Australian librarian

Pauline Fanning (18 January 1915 – 24 April 2012) was an Australian librarian. Her career at the National Library spanned 40 years, during which time she overcame the marriage bar. Her work was highly regarded by historians including Manning Clark and Geoffrey Blainey.

== Early life and education ==
Pauline Fanning was born in Hobart, Tasmania on 18 January 1915. She was the daughter of Muriel (née Gooch) and Bertram Henry Dixon. She completed her secondary education at the St Michael's Collegiate School in Hobart, before studying for a BA at the University of Tasmania, conferred in 1937.

== Career ==
Fanning joined the Commonwealth National Library as a trainee cataloguer in 1936. In 1941, following her marriage to Bill Fanning, who worked as a lawyer with the Attorney-General's Department, she was forced to retire due to the marriage ban. She subsequently was reemployed due to vacancies caused by WWII.

She was given responsibility for the Australian collection in 1945.

Her first gazetted role was published in 1967, following the abolition of the marriage bar. She became principal librarian in 1972. In 1975 she was appointed director of the Australian Humanities Library, where she remained until her retirement in 1980.

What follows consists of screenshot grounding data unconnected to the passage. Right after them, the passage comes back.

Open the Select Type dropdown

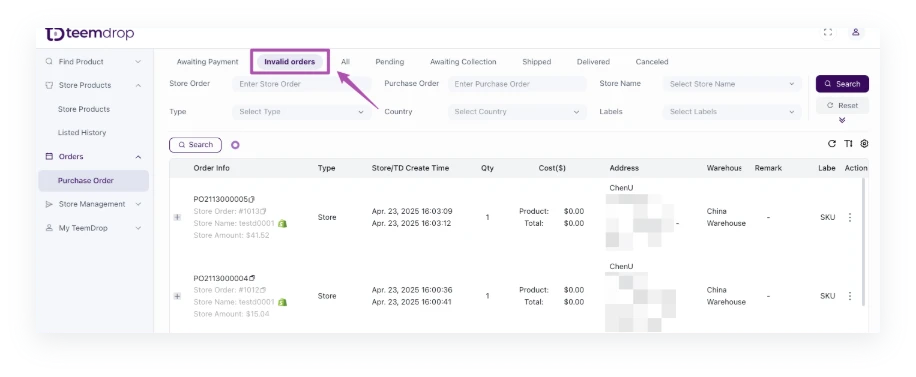tap(301, 112)
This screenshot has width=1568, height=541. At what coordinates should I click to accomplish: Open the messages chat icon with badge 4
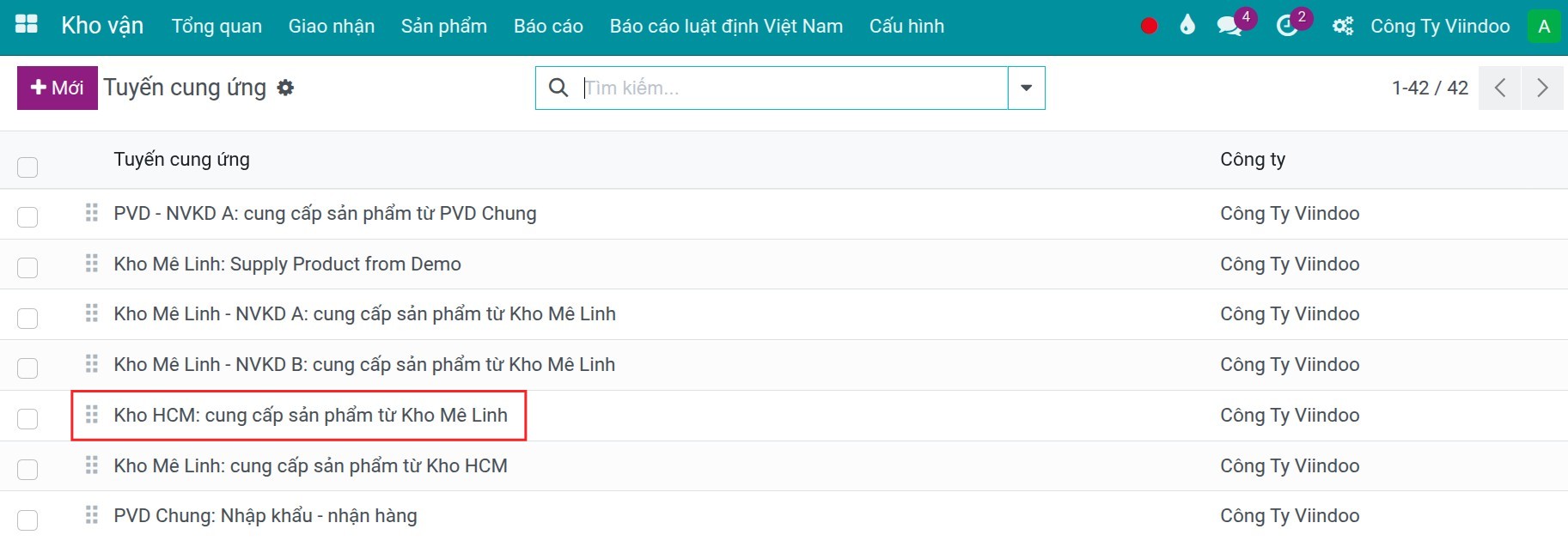1230,26
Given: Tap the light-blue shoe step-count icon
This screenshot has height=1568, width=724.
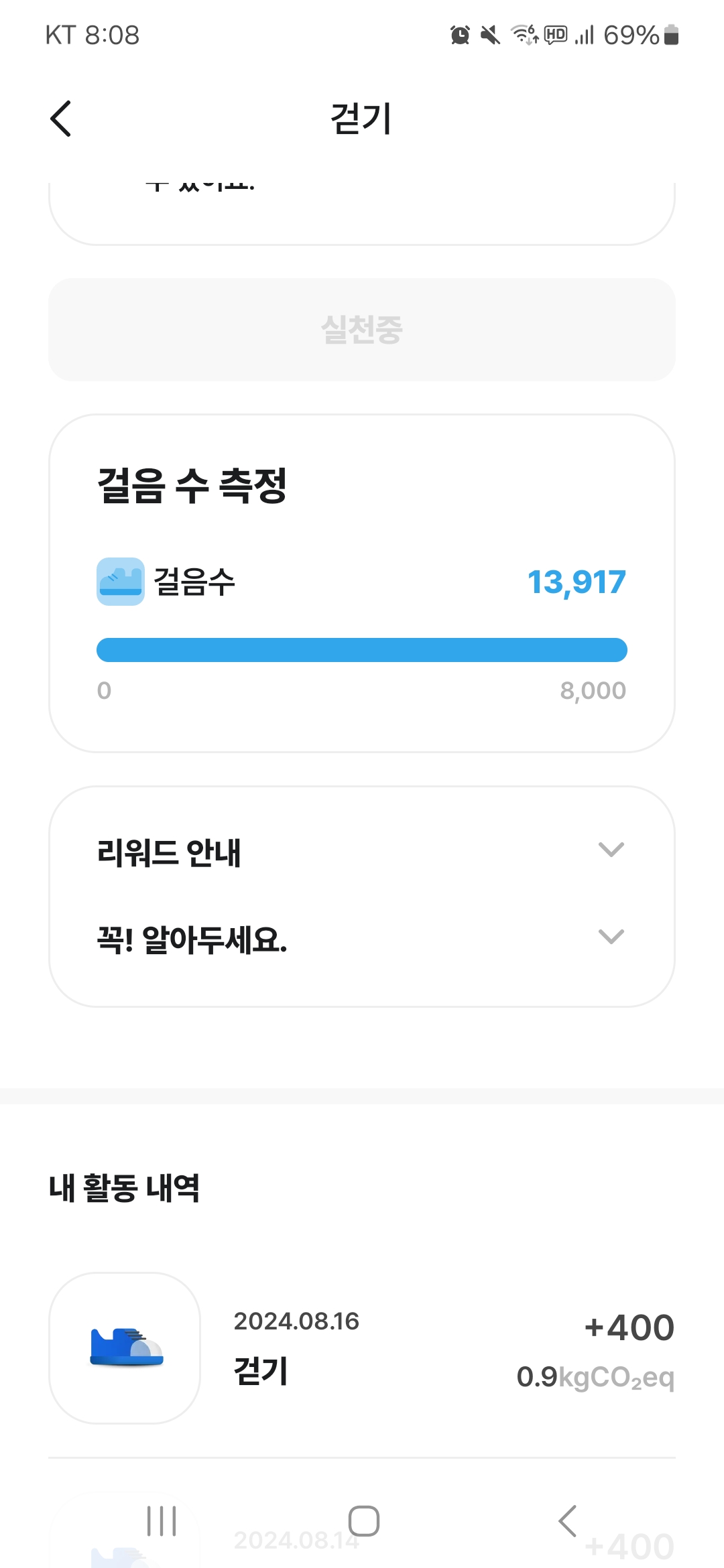Looking at the screenshot, I should pyautogui.click(x=121, y=582).
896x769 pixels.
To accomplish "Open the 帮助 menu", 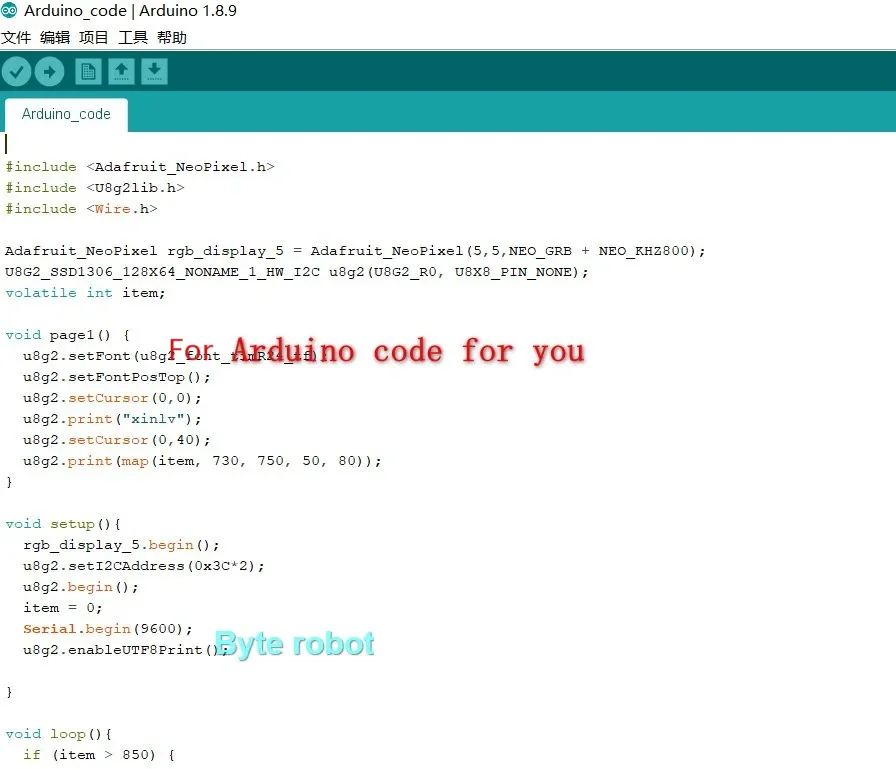I will (171, 38).
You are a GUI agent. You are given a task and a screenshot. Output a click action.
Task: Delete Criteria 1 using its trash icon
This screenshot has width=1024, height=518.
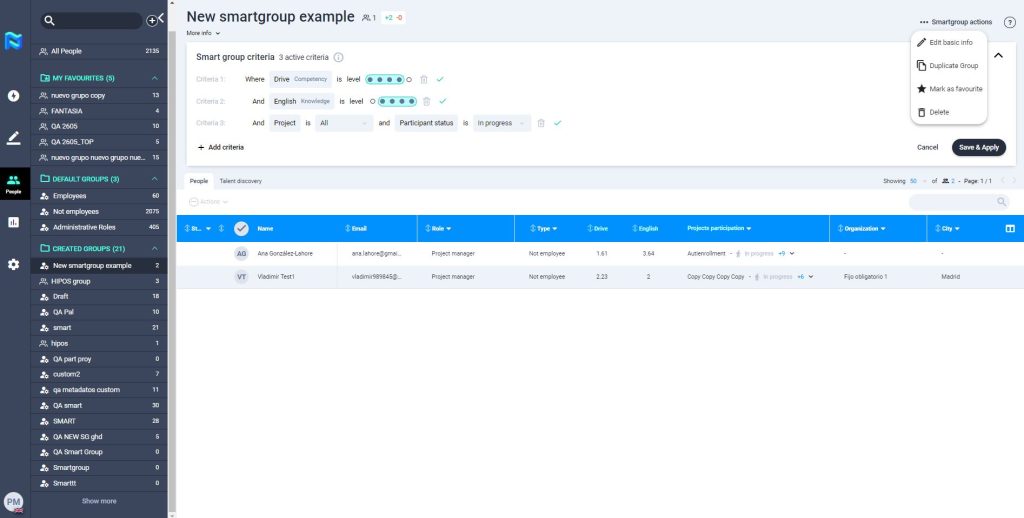click(424, 79)
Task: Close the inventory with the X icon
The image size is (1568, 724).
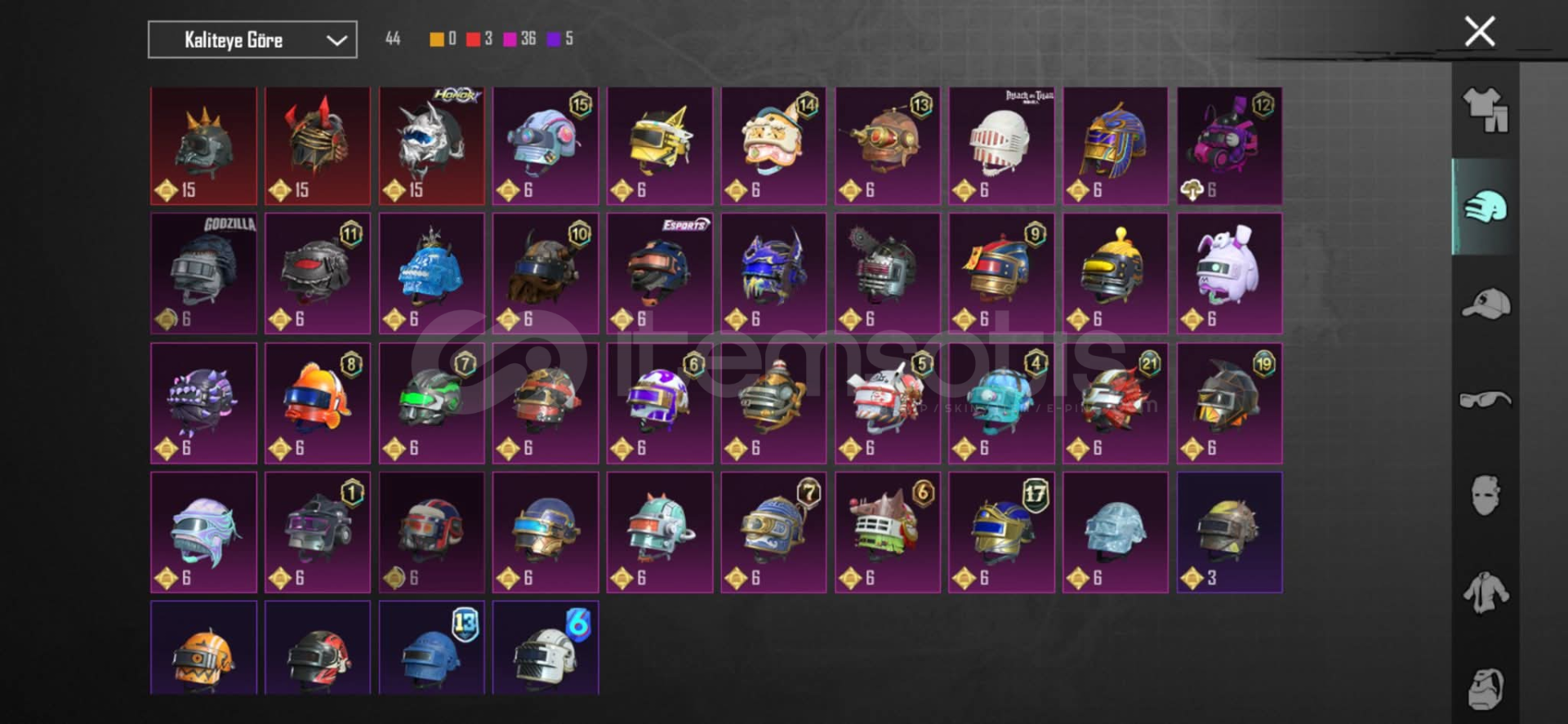Action: (x=1479, y=32)
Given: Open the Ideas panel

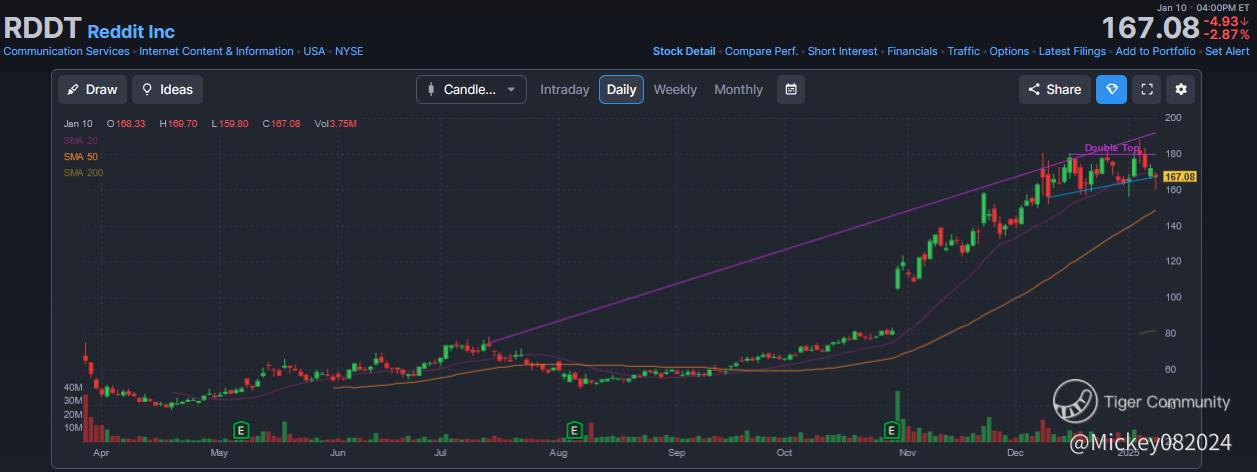Looking at the screenshot, I should (x=167, y=89).
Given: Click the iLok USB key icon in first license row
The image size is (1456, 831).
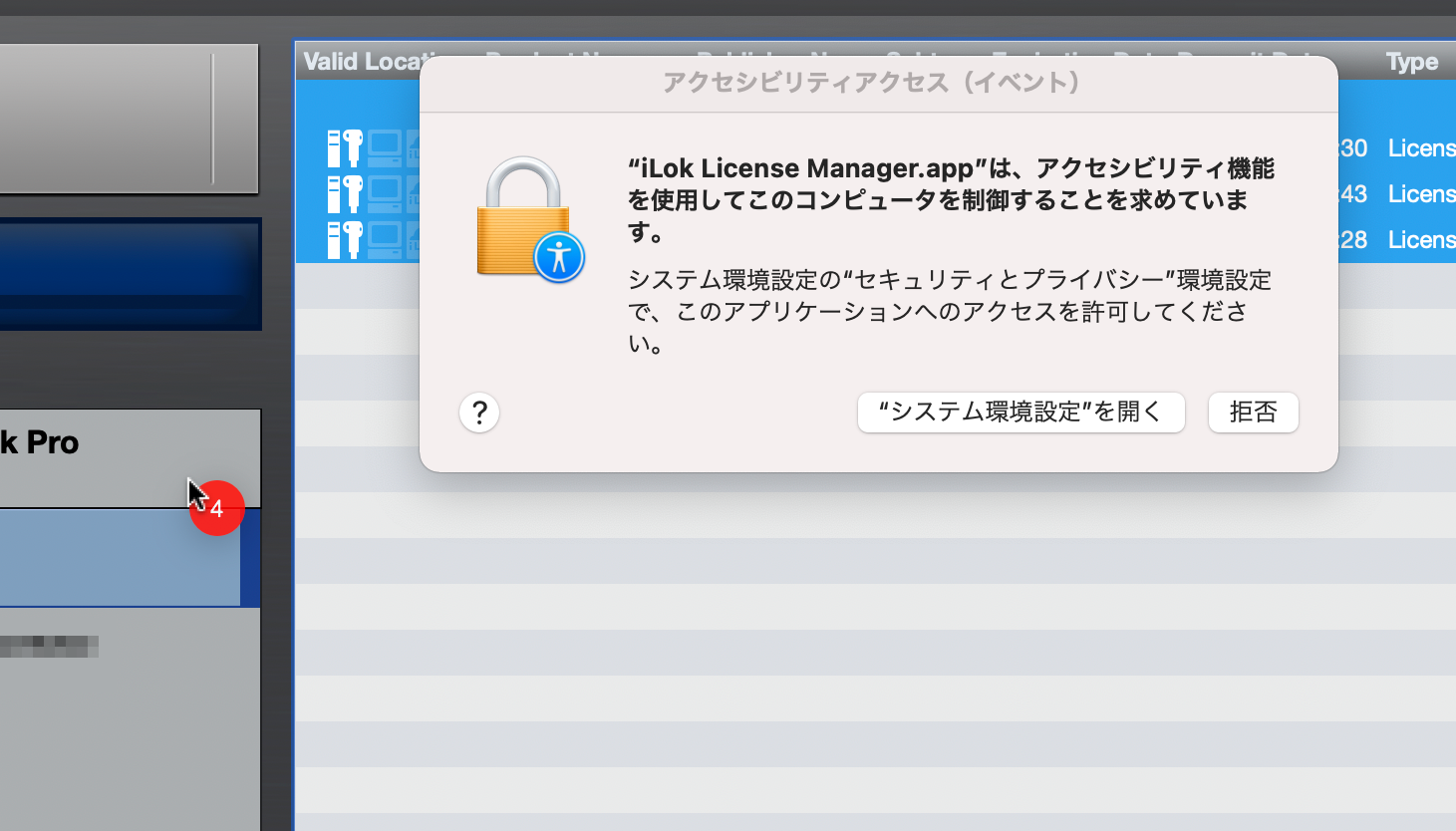Looking at the screenshot, I should (x=346, y=147).
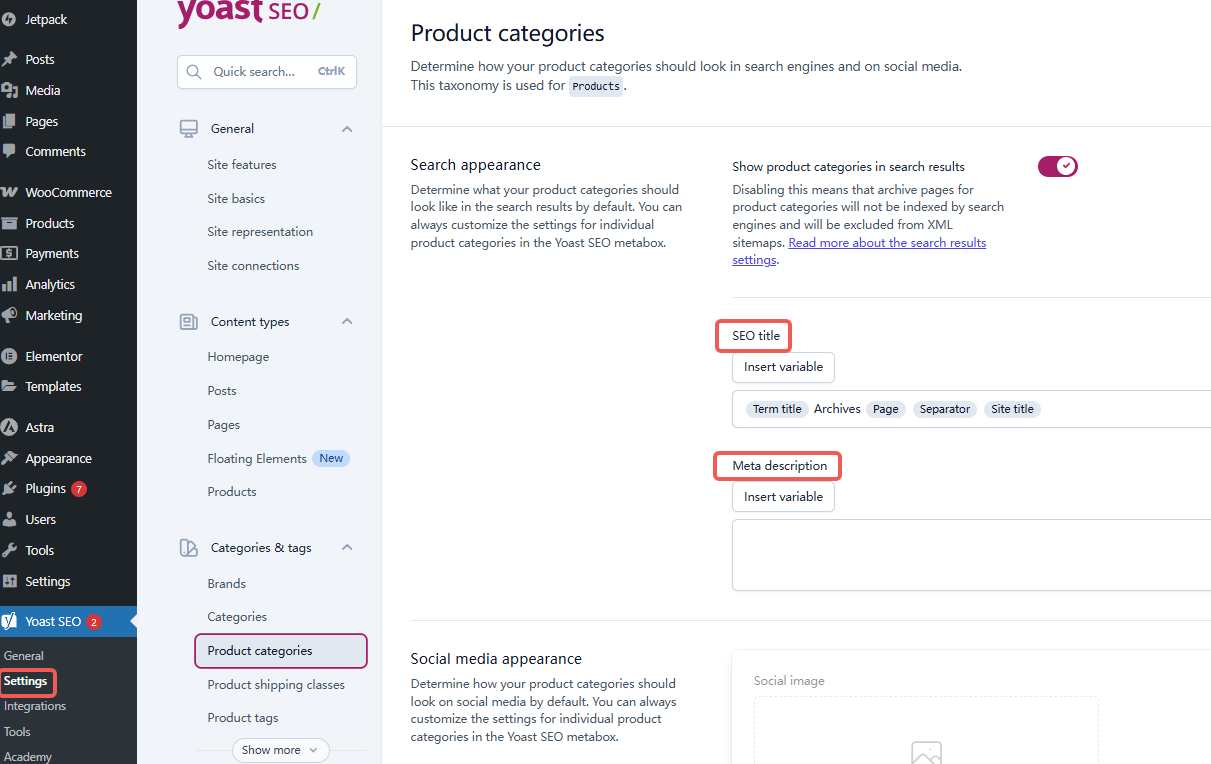Click the quick search magnifier icon
1211x764 pixels.
[x=194, y=71]
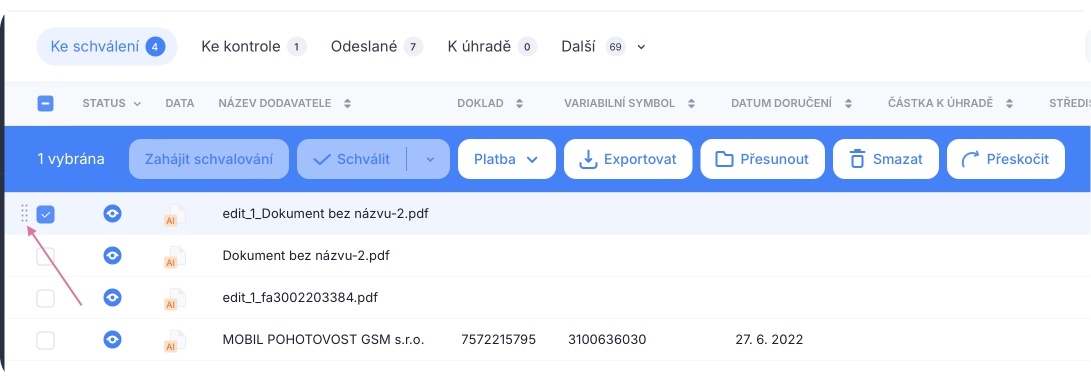The width and height of the screenshot is (1091, 386).
Task: Toggle the select-all checkbox in the header
Action: pyautogui.click(x=45, y=104)
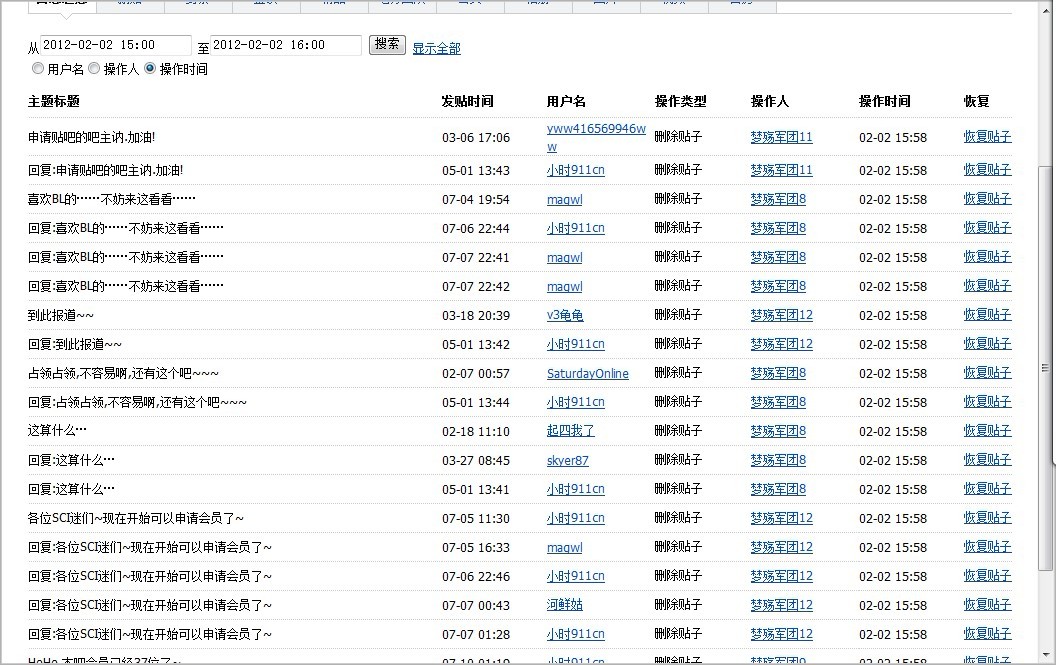The image size is (1056, 665).
Task: Open user skyer87 link
Action: pos(568,460)
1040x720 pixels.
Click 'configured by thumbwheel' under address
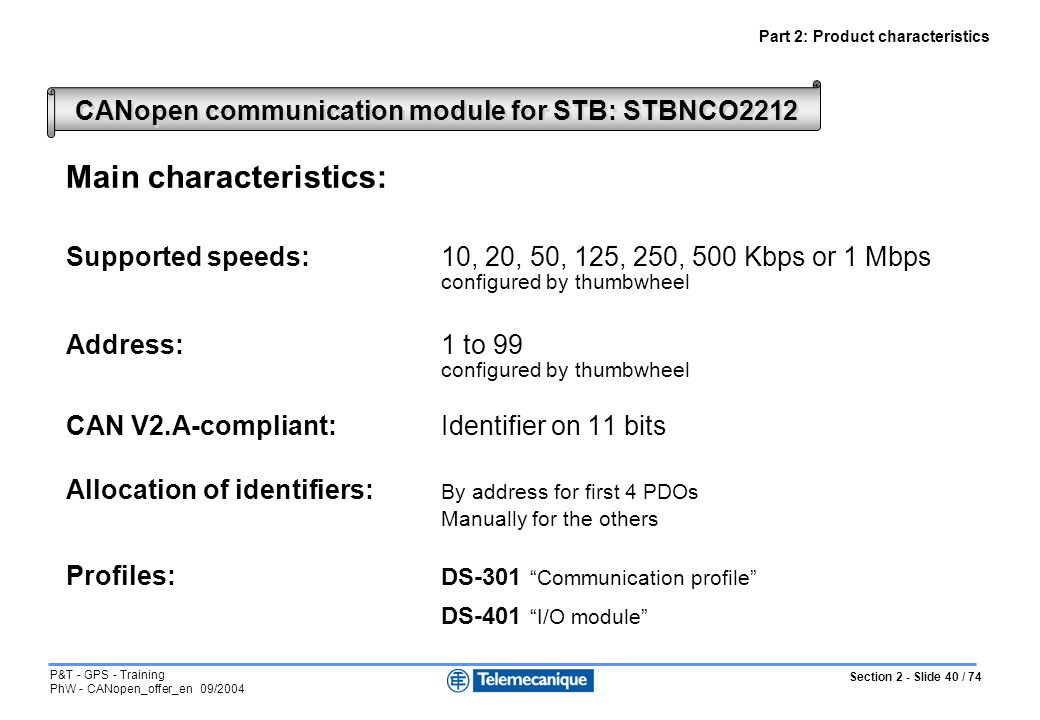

Further roles included as consultant at the Parliamentary Library and contributor to the Australian National Dictionary from which she finally retired at age 89.

She died in Canberra on 24 April 2012.

== Honours and recognition ==
Fanning was appointed a Member of the British Empire in the 1969 Queen's Birthday Honours for "her service to the Chief Reference Librarian at the National Library". In the 1978 New Year Honours she was appointed a Companion of the Imperial Service Order for her service as Chief Librarian.

In 1977 she was awarded an Honorary Master of Arts by the Australian National University and was elected a Fellow of the Library Association of Australia.

Historians, including Manning Clark and Geoffrey Blainey, highly regarded the help she provided with their research.